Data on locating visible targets
↓↓↓
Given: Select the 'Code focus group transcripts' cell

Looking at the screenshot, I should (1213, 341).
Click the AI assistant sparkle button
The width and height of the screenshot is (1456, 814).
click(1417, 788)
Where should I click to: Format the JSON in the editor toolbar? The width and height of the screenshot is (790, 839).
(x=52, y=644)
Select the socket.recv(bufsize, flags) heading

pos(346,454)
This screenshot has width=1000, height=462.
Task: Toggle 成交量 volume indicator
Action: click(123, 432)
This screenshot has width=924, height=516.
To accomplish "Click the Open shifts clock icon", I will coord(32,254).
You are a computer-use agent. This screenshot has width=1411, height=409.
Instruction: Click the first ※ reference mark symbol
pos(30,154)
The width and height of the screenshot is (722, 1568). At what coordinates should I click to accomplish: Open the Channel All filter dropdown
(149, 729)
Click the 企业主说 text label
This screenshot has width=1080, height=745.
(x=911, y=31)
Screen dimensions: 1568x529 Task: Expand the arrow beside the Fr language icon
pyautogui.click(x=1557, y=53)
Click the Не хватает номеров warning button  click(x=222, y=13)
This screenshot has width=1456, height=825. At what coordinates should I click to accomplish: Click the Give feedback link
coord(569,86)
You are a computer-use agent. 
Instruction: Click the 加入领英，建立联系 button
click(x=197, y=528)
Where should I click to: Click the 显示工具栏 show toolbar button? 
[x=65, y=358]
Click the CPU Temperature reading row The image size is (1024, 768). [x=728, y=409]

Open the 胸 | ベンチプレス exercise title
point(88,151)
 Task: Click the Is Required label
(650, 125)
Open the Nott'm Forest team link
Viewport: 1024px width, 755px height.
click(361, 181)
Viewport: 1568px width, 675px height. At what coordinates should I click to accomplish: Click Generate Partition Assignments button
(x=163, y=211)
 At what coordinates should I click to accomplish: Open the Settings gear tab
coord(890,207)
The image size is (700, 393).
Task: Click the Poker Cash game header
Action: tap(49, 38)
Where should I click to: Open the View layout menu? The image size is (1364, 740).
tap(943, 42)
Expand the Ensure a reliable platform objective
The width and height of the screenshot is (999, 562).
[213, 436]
↑↑↑
Your goal:
Rewrite the material above, changing "Where should I click to" to "Where do I click to" each time it occurs and keeping everything else the same.

Task output:
Given: Select the 'Code focus group transcripts' cell

Looking at the screenshot, I should (1213, 341).
Click the AI assistant sparkle button
The width and height of the screenshot is (1456, 814).
click(1417, 788)
Where do I click to: Format the JSON in the editor toolbar? The width and height of the screenshot is (790, 839).
(x=52, y=644)
Select the socket.recv(bufsize, flags) heading

pos(346,454)
This screenshot has width=1000, height=462.
Task: Toggle 成交量 volume indicator
Action: click(123, 432)
This screenshot has width=924, height=516.
To accomplish "Click the Open shifts clock icon", I will coord(32,254).
You are a computer-use agent. This screenshot has width=1411, height=409.
Instruction: Click the first ※ reference mark symbol
pos(30,154)
The width and height of the screenshot is (722, 1568). At what coordinates should I click to accomplish: Open the Channel All filter dropdown
(149, 729)
Click the 企业主说 text label
This screenshot has width=1080, height=745.
(x=911, y=31)
Screen dimensions: 1568x529 Task: Expand the arrow beside the Fr language icon
pyautogui.click(x=1557, y=53)
Click the Не хватает номеров warning button  click(x=222, y=13)
This screenshot has width=1456, height=825. At what coordinates should I click to accomplish: Click the Give feedback link
coord(569,86)
You are a computer-use agent. 
Instruction: Click the 加入领英，建立联系 button
click(x=197, y=528)
Where do I click to: Click the 显示工具栏 show toolbar button? 
[x=65, y=358]
Click the CPU Temperature reading row The image size is (1024, 768). [x=728, y=409]

Open the 胸 | ベンチプレス exercise title
point(88,151)
 Task: Click the Is Required label
(650, 125)
Open the Nott'm Forest team link
Viewport: 1024px width, 755px height.
click(361, 181)
Viewport: 1568px width, 675px height. At what coordinates should I click to accomplish: Click Generate Partition Assignments button
(x=163, y=211)
 At what coordinates should I click to accomplish: Open the Settings gear tab
coord(890,207)
The image size is (700, 393).
Task: Click the Poker Cash game header
Action: tap(49, 38)
Where do I click to: Open the View layout menu? The image size is (1364, 740).
tap(943, 42)
Expand the Ensure a reliable platform objective
The width and height of the screenshot is (999, 562).
[213, 436]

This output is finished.